Name	Name	Last commit message	Last commit date
parent directory ..
accelerate_config	accelerate_config
example_8m_checkpoint	example_8m_checkpoint
hydra_config	hydra_config
tests	tests
.dockerignore	.dockerignore
.ruff.toml	.ruff.toml
Dockerfile	Dockerfile
README.md	README.md
callbacks.py	callbacks.py
dataset.py	dataset.py
metrics.py	metrics.py
requirements.txt	requirements.txt
slurm.sh	slurm.sh
train.parquet	train.parquet
train.py	train.py

TransformerEngine-accelerated ESM-2 training with Hugging Face Trainer

This folder demonstrates how to train TE-accelerated ESM-2 using the Hugging Face Transformers Trainer class and Hugging Face Accelerate, including sequence packing and FP8 precision, using distributed training frameworks like FSDP and DeepSpeed.

How to use this recipe

This folder contains an independent, minimal training example. It does not depend on any other code in the top-level bionemo-framework repository. You can download a zipped directory of this folder alone by clicking here.

How to deploy this recipe on cloud providers

🚧 Under development

Supported Models and Training Features

Model	BF16	FP8^[1]	THD Input Format	FP8 with THD Input Format	MXFP8^[2]	Context Parallelism
ESM-2	✅	✅	🚧	🚧	🚧	❌
AMPLIFY	✅	❌	🚧	❌	❌	❌

✅: Supported
🚧: Under development
❌: Not supported

[1]: Requires compute capacity 9.0 and above (Hopper+)
[2]: Requires compute capacity 10.0 and 10.3 (Blackwell), 12.0 support pending

Distributed Training

This recipe leverages Hugging Face Accelerate for distributed training, which supports multiple distributed training frameworks through configuration files:

Distributed Data Parallel (DDP), shown in accelerate_config/default.yaml
Fully Sharded Data Parallel (FSDP), shown in accelerate_config/fsdp1_te.yaml and accelerate_config/fsdp1_hf.yaml (depending on whether the model is TransformerEngine-accelerated or not)
Fully Sharded Data Parallel 2 (FSDP2), shown in accelerate_config/fsdp2_te.yaml and accelerate_config/fsdp2_hf.yaml

The training strategy is configured through Accelerate's configuration system rather than separate training scripts.

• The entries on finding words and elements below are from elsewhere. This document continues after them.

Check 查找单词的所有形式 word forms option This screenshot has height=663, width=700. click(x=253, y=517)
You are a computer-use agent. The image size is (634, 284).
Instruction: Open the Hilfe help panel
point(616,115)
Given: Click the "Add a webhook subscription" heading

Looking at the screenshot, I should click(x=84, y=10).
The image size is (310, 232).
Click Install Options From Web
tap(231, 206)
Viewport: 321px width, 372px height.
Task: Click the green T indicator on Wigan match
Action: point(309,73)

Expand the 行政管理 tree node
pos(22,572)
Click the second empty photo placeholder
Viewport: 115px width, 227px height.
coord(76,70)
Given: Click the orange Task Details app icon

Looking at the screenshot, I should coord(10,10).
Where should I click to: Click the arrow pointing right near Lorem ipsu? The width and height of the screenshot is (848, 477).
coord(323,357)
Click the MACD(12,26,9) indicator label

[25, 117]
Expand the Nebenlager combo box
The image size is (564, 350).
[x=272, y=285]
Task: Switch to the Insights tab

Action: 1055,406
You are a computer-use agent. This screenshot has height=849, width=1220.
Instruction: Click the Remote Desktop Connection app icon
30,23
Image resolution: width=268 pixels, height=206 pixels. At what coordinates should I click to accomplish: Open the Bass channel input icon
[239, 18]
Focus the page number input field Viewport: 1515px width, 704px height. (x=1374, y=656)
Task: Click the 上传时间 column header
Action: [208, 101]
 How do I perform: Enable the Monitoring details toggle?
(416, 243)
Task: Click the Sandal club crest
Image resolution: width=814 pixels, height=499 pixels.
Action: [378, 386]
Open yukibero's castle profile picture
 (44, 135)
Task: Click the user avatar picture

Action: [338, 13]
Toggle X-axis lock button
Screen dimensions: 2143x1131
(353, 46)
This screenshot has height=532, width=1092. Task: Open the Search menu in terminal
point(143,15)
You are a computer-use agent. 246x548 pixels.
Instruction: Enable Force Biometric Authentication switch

Commands to Launch Training

Single Process Training

To run single-process training on one GPU:

python train.py --config-name=L0_sanity

To train the AMPLIFY model instead of ESM-2, use the L0_sanity_amplify config:

python train.py --config-name=L0_sanity_amplify

Multi-Process Training

To run distributed training using Accelerate's launch command:

accelerate launch --config_file accelerate_config/fsdp2_te.yaml \
    --num_processes 2 train.py \
    --config-name=L0_sanity

Multi-Node Training

For multi-node training, configure your accelerate setup with the appropriate machine rank, main process IP, and port:

accelerate launch --config_file accelerate_config/fsdp2_te.yaml \
    --main_process_ip 192.168.20.1 \
    --main_process_port 9898 \
    --num_machines 2 \
    --machine_rank 0 \
    train.py --config-name=L0_sanity

Refer to slurm.sh for an example SLURM script.

FP8 Training

FP8 precision is enabled with an accelerate config file, shown in accelerate_config/fp8.yaml.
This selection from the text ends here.